4. Menurut Dr. Abdul Ghofur, wakif
mengikrarkan kehendak wakif itu kepada nazir yang telah disahkan. Ikrar
tersebut harus diucapkan dengan jelas dan tegas dan dituangkan dalam bentuk
tertulis. Bagi wakif yang tidak dapat mengucapkan ikrarnya, karena bisu
misalnya, ia dapat menyatakan kehendaknya itu dengan isyarat, kemudian mengisi
formulir ikrar wakaf. Kemudian semua yang hadir menandatangani blanko ikrar
wakaf. Tentang bentuk dan isi ikrar wakaf tersebut telah ditentukan di dalam
peraturan Direktoral Jenderal Bimbingan Masyarakat Islam tanggal 18 April 1978
No. Kep/D/75/78.
5. PPAIW segera membuat Akta Ikrar
Wakaf rangkap tiga dengan dibubuhi materai dan Salinan Akta Ikrar wakaf rangkap
empat. Akta Ikrar Wakaf tersebut paling sedikit memuat: nama dan identitas
wakif, nama dan identitas nadzhir, data dan keterangan harta benda wakaf,
peruntukan harta benda wakaf dan jangka waktu wakaf. Selanjutnya
selambat-lambatnya satu bulan sejak dibuatnya akta, akta tersebut wajib
disampaikan kepada pihak-pihak yang bersangkutan. Disamping membuat akta, PPAIW
membukukan semua itu dalam Daftar Akta Ikrar Wakaf dan menyimpannya dengan baik
bersama aktanya.
Kajian KHI Pasal 224 Tentang
Pendaftaran Benda Wakaf
Kompilasi Hukum Islam Pasal 224
telah mengatur tata cara pendaftaran benda wakaf, sebagai berikut:
"Setelah Akta Ikrar Wakaf dilaksanakan sesuai dengan
ketentuan dalam Pasal 223 ayat (3) dan (4), maka Kepala Kantor Urusan Agama
Kecamatan atas nama Nadzir yang bersangkutan diharuskan mengajukan permohonan
kepada Camat untuk mendaftarkan perwakafan benda yang bersangkutan guna menjaga
keutuhan dan kelestarian."
Yang dimaksud dalam pasal ini,
menurut Dr. Abdul Ghofur Anshori, SH. MH.; dilakukan pendaftaran tanah wakaf di
Agraria. PPAIW atas nama nadzir mendaftarkan harta benda wakaf kepada Instansi
yang berwenang paling lambat 7 hari kerja sejak Akta Ikrar Wakaf
ditandatangani.
Dalam pendaftaran tersebut, PPAIW
haruslah melampirkan sertifikat yang bersangkutan atau bila tidak ada boleh
menggunakan surat-surat bukti kepemilikan tanah yang ada, salinan Akta Ikrar
Wakaf yang dibuat PPAIW dan surat pengesahan nazhir.

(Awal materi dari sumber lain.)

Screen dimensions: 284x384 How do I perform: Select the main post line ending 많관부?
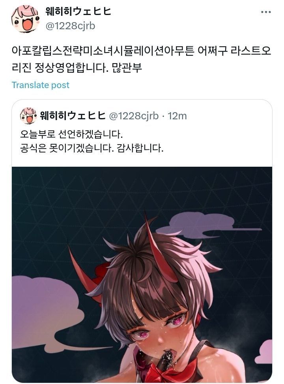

Jika nazhir terdiri dari kelompok
orang, maka yang ditulis dalam buku tanah dan sertifikatnya adalah nama
orang-orang dari kelompok tersebut disertai kedudukannya di dalam kepengurusan.
Bila kelak ada nazhir yang meninggal dunia, mengundurkan diri atau diganti,
maka diadakan penyesuaian seperlunya, berdasarkan pengesahan susunan nazhir
yang dilakukan PPAIW. Jika nazhir itu adalah badan hukum, maka yang ditulis
dalam buku tanah dan sertifikatnya adalah nama badan hukum tersebut.